This horrible affair came in due course before the grand jury of St. Louis for investigation, and a Judge, who bore the apposite name of Lawless, was required to charge said jury with regard to it. Here is a specimen of his charge:

If, on the other hand, the destruction of the murderer of Hammond was the act, as I have said, of the many — of the multitude, in the ordinary sense of these words — not the act of numerable and ascertainable malefactors, but of congregated thousands, seized upon and impelled by that mysterious, metaphysical, and almost electric frenzy, which, in all ages and nations, has hurried on the infuriated multitude to deeds of death and destruction — then, I say, act not at all in the matter; the case then transcends1 your jurisdiction — it is beyond the reach of human law!!!

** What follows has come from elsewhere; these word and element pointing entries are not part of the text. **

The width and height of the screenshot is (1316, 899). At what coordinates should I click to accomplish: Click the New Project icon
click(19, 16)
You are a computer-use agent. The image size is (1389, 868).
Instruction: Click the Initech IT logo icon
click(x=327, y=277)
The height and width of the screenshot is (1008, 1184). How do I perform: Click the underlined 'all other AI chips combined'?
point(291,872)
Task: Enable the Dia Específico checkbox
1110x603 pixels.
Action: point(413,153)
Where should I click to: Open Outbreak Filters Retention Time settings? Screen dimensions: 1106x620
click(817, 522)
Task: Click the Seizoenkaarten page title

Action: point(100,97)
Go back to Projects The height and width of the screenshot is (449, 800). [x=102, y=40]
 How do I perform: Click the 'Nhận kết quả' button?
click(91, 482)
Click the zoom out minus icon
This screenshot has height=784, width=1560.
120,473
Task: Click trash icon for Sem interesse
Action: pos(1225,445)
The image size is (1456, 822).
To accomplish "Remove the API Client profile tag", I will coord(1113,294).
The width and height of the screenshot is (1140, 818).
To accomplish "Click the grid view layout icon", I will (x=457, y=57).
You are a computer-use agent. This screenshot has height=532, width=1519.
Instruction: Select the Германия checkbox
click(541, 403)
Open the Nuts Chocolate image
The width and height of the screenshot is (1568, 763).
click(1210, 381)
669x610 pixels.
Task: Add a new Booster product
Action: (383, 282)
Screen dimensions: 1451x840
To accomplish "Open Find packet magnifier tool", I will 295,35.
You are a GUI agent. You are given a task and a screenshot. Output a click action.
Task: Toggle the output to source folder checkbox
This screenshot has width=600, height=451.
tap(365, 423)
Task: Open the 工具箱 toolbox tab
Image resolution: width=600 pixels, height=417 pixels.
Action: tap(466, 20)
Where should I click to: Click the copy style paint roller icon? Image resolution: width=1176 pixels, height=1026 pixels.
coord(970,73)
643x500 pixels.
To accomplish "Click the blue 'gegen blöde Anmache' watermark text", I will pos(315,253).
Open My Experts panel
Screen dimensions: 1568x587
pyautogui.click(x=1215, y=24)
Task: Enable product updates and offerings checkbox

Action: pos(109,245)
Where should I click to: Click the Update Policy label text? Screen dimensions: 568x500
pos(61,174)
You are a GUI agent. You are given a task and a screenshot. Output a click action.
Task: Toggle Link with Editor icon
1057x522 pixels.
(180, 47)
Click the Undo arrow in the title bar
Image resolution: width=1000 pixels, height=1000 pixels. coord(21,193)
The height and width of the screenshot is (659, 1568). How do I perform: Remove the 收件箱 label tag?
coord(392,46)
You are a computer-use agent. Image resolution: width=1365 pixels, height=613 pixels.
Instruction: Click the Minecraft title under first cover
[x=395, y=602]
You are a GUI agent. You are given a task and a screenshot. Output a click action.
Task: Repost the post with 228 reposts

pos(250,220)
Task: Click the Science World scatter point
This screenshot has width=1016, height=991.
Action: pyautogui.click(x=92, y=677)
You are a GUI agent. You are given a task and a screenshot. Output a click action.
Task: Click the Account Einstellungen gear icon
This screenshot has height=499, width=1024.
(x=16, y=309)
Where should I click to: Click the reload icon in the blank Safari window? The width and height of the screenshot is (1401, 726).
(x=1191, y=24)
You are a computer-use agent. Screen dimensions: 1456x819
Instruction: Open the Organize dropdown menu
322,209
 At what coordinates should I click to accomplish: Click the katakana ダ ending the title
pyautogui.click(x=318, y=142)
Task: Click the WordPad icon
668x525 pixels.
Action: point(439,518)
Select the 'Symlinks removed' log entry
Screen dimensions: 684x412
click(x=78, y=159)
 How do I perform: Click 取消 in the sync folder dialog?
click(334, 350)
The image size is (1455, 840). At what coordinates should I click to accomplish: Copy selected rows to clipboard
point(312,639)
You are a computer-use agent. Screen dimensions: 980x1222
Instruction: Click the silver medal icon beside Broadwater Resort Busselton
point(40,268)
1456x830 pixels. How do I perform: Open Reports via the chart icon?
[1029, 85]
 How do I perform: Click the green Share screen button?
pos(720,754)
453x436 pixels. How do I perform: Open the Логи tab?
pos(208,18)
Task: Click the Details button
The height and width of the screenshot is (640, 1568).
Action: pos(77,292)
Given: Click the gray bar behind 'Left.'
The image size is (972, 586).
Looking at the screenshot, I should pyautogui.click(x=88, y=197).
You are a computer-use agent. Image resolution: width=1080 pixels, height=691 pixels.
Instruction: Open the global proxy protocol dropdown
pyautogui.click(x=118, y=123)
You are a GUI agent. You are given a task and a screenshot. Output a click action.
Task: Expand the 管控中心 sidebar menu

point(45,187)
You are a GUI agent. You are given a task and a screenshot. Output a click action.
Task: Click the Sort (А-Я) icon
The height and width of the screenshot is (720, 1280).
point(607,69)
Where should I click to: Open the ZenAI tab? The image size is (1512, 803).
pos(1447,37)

On this charge, Mr. Lovejoy commented with entire unreserve; whereupon a mob surrounded and tore down his office — although, in the issue which contained his strictures, he had announced his decision to remove the paper to Alton, believing that it would be there more useful and better supported than at St. Louis. His first issue at Alton is dated September 8th.

Meantime, his press was taken from St. Louis, by steamboat, to Alton, and landed on the bank about daylight on Sunday morning. It lay there in safety through the Sabbath; but, before the next morning, it had been destroyed by some five or six individuals. On Monday, a meeting of citizens was held, and a pledge voluntarily given to make good to Mr. Lovejoy his loss. The meeting passed some resolutions condemnatory of Abolitionism, and Mr. Lovejoy assured them that he had not come to Alton to establish an abolition, but a religious, journal; that he was not an Abolitionist, as they understood the term, but was an uncompromising enemy of Slavery, and so expected to live and die.

He started for Cincinnati to procure new printing materials, was taken sick on the way, and, upon reaching Louisville, on his return, was impelled by increasing illness to stop. He remained there sick, in the house of a friend, for a week, and was still quite ill after his return.

The Observer was issued regularly

1 “Higher law” again--fourteen years ahead of Gov. Seward.